“The learning experiences provided by this school, in a small school setting, are remarkable.”

Middle School Program

The Hillsboro School offers middle school students learner-centered instruction and an environment that nurtures them actively.

This is accomplished through observation, one-on-one conferencing, and a deep respect for each young adult. Students in the middle school are required to take math, science, English, and social studies every year. The curriculum for the middle school is inquiry-based.

Middle School Program

Students, working with faculty, will identify topics of study that cross curricular silos and learn through pursuing answer to these questions. Not only is this approach supported by Montessori philosophy, but by the latest in cognitive research on learning. Furthermore, colleges and universities are increasingly moving to interdisciplinary approaches; MIT even calls this approach for some of their work as non-disciplinary.
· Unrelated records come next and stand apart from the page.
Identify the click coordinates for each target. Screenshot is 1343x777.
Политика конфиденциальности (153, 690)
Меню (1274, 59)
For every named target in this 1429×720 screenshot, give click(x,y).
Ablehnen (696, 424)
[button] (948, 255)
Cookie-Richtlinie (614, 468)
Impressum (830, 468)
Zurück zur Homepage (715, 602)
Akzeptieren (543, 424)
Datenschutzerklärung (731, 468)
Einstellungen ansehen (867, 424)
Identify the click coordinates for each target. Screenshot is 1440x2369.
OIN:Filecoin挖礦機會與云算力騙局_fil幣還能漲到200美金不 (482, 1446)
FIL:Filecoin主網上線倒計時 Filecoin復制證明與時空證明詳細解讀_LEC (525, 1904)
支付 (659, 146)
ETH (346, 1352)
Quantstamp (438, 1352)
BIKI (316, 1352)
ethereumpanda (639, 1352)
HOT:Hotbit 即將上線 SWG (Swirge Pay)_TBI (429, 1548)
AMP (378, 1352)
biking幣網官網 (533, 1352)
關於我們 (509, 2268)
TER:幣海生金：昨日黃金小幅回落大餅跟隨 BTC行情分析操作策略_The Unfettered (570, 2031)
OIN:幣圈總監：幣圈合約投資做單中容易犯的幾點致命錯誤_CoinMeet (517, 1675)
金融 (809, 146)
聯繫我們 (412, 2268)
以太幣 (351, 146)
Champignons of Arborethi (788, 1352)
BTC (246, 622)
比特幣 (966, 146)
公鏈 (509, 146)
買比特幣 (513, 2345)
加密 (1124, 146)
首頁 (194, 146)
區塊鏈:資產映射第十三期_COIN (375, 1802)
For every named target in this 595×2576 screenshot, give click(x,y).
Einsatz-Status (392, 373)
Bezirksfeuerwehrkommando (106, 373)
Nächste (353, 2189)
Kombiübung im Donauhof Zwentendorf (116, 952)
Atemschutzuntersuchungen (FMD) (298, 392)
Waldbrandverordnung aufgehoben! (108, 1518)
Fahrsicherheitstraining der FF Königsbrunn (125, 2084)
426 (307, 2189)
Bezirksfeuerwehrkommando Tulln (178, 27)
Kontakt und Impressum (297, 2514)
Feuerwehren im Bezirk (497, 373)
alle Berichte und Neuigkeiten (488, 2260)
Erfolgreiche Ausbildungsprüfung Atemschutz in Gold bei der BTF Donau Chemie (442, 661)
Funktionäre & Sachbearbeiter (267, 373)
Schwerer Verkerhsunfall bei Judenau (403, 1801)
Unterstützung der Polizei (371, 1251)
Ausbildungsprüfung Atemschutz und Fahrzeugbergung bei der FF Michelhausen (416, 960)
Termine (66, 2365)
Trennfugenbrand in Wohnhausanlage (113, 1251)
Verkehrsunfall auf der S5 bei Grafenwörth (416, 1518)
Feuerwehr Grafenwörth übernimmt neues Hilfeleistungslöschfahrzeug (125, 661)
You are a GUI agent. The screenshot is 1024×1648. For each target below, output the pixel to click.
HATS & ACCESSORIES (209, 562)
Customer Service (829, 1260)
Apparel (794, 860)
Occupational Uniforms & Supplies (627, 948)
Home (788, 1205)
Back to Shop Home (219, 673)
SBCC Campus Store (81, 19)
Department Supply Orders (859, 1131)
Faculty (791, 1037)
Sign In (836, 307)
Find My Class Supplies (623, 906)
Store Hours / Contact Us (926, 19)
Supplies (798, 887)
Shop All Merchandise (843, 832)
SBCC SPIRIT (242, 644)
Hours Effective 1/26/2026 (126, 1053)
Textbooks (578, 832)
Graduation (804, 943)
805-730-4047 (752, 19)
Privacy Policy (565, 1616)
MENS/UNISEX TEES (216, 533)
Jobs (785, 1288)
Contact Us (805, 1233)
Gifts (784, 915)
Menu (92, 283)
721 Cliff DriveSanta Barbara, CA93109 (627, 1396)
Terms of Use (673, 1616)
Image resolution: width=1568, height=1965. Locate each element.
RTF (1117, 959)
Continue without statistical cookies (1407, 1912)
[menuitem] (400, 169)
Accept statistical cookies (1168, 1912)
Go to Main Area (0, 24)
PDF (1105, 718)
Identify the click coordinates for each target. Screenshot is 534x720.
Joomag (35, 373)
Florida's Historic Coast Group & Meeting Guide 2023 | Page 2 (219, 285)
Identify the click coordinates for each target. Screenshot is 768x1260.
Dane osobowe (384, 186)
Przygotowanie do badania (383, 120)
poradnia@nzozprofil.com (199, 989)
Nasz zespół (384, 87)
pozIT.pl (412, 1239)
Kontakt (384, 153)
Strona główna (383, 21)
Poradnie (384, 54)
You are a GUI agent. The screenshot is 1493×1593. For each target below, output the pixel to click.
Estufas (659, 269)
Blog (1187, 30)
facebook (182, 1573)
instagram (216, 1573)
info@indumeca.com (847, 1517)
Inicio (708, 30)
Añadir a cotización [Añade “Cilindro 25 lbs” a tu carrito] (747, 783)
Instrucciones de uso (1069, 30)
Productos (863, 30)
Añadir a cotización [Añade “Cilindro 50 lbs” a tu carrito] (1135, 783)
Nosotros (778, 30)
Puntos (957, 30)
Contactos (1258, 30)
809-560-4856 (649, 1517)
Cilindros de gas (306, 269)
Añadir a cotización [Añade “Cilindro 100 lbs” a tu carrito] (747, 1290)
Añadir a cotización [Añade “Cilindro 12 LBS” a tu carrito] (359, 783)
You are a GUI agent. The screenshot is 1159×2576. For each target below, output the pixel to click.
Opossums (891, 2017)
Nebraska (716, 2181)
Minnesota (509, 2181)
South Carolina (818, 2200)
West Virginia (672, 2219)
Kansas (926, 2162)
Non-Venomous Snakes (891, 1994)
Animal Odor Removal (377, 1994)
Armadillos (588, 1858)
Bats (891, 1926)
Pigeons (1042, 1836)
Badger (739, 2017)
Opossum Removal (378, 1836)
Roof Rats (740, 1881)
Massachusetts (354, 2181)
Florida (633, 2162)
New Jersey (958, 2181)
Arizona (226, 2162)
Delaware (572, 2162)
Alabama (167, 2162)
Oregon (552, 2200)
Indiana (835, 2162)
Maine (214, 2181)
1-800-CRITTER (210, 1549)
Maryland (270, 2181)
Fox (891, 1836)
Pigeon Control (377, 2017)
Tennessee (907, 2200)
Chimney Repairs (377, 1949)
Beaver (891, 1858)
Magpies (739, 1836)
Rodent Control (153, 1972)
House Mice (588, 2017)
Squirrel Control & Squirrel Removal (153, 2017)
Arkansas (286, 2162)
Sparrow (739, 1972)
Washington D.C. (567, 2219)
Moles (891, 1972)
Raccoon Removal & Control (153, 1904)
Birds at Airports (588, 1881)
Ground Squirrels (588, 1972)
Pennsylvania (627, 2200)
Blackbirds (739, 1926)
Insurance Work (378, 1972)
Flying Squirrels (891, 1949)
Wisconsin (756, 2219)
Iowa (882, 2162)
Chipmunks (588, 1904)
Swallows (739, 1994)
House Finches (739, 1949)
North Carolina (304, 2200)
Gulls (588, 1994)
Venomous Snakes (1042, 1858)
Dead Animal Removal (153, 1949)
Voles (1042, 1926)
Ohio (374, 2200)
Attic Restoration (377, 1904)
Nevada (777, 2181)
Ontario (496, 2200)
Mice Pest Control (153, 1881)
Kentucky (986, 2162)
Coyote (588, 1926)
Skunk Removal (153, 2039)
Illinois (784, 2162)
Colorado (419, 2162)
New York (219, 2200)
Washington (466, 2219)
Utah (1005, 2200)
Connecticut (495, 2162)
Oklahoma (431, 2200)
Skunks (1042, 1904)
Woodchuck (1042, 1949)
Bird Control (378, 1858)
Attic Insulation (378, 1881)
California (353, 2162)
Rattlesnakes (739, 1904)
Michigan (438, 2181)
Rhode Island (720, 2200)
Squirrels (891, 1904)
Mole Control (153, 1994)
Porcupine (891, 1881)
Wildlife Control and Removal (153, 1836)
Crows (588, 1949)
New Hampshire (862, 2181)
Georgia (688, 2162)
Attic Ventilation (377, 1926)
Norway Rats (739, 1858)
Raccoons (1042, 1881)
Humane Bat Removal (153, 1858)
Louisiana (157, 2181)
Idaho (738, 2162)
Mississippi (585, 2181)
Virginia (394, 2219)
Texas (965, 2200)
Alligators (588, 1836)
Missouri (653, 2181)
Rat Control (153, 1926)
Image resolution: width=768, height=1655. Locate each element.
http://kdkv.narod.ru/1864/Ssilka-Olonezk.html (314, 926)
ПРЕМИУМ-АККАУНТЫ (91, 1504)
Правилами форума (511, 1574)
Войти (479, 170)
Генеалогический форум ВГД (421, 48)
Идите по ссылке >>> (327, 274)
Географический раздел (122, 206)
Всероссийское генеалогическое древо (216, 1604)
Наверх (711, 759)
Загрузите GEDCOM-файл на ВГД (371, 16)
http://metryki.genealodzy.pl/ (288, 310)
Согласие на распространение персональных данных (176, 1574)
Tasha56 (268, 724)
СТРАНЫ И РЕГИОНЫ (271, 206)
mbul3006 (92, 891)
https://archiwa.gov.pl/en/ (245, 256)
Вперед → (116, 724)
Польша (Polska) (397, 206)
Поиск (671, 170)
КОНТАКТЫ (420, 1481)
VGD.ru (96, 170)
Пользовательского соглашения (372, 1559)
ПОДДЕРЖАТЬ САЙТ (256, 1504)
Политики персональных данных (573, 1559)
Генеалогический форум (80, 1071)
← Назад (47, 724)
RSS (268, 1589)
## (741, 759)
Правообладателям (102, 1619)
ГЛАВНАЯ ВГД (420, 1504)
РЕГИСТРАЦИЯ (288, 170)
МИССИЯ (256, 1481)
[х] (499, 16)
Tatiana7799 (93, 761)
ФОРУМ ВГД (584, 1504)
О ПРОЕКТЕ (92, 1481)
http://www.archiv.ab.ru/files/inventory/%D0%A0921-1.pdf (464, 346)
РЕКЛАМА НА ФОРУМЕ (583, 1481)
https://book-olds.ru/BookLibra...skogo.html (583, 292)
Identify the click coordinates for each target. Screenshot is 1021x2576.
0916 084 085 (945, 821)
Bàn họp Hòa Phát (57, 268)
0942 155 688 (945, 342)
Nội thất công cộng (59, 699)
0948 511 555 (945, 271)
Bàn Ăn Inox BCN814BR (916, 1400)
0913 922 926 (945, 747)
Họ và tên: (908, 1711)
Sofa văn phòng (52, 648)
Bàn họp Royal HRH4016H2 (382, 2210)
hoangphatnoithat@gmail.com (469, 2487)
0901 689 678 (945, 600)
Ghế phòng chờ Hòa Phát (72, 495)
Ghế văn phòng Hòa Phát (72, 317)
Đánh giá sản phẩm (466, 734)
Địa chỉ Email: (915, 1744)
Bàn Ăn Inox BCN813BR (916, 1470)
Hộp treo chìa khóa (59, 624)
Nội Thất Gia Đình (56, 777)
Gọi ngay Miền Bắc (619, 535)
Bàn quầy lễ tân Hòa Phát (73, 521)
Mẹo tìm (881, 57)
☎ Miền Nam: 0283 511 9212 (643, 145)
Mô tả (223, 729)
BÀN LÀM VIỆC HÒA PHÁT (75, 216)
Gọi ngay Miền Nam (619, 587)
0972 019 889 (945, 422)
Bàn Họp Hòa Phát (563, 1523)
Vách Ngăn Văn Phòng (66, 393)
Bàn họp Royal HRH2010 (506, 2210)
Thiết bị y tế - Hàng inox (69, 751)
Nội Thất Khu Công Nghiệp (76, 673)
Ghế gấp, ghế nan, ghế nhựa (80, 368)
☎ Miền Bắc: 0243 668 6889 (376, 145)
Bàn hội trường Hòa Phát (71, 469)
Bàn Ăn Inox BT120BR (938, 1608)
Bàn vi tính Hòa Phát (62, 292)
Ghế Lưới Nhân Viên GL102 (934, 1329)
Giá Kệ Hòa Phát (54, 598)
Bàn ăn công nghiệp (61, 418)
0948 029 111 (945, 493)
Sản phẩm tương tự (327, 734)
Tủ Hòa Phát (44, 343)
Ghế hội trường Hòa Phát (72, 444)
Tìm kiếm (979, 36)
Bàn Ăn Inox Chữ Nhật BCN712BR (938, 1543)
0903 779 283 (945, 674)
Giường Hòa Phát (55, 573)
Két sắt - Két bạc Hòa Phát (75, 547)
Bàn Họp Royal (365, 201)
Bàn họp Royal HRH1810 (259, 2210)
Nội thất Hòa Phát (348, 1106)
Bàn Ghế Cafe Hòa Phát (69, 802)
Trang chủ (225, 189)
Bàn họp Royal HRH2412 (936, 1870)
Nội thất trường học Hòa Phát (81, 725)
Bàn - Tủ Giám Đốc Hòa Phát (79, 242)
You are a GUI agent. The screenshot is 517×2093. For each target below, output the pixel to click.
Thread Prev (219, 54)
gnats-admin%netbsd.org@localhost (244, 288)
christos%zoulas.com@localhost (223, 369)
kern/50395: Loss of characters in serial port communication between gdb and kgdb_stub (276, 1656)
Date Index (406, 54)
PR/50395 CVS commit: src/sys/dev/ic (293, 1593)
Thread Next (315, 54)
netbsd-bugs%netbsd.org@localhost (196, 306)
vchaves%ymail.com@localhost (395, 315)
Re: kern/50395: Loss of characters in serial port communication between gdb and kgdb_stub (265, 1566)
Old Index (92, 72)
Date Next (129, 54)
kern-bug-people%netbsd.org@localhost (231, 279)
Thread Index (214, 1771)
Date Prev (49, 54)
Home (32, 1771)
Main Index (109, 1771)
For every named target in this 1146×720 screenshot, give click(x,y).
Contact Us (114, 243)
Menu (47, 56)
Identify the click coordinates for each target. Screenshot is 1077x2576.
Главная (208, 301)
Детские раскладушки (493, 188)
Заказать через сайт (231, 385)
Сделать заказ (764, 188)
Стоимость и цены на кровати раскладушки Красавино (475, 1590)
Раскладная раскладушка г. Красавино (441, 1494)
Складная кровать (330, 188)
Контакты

However, each student may progress or be working at different levels in these subjects. Thus, work will be divided to ensure all are progressing within content areas. Students will still be expected to progress in usual patterns. For example, the math curriculum aims for all students at a minimum to be prepared for algebra before moving out of middle school, although many may already have completed algebra or even geometry. The inquiry-based focus helps provide the students with a real world anchor for their learning, though, as opposed to rote memorization without the ability to apply their knowledge.

Montessori Model U.N.

All students in the middle school participate in Montessori Model United Nations. Each year, students work on papers and speeches to represent countries for the MMUN challenge. If students choose, they travel to New York City for five days to participate in the MMUN each spring.

Field Trips

Students are encouraged to take their learning outside of the walls of the classroom community and explore their real-life applications. Imagine the learning, independence, and confidence that can be fostered by allowing students to plan their own lesson extensions, from planning travel time, coordinating with outside resources, calculating costs, developing self-directed research, engaging in meaningful learning, and then presenting this information to their peers!

Community Meetings

Through their community meetings, students gain daily practice in determining how their learning community is going to function. Intentional reflection on how they have worked together develops ownership and a healthy pride in how they constructively learn to make things happen.

Service Learning Projects

Through their community meetings, students gain daily practice in determining how their learning community is going to function. Intentional reflection on how they have worked together develops ownership and a healthy pride in how they constructively learn to make things happen.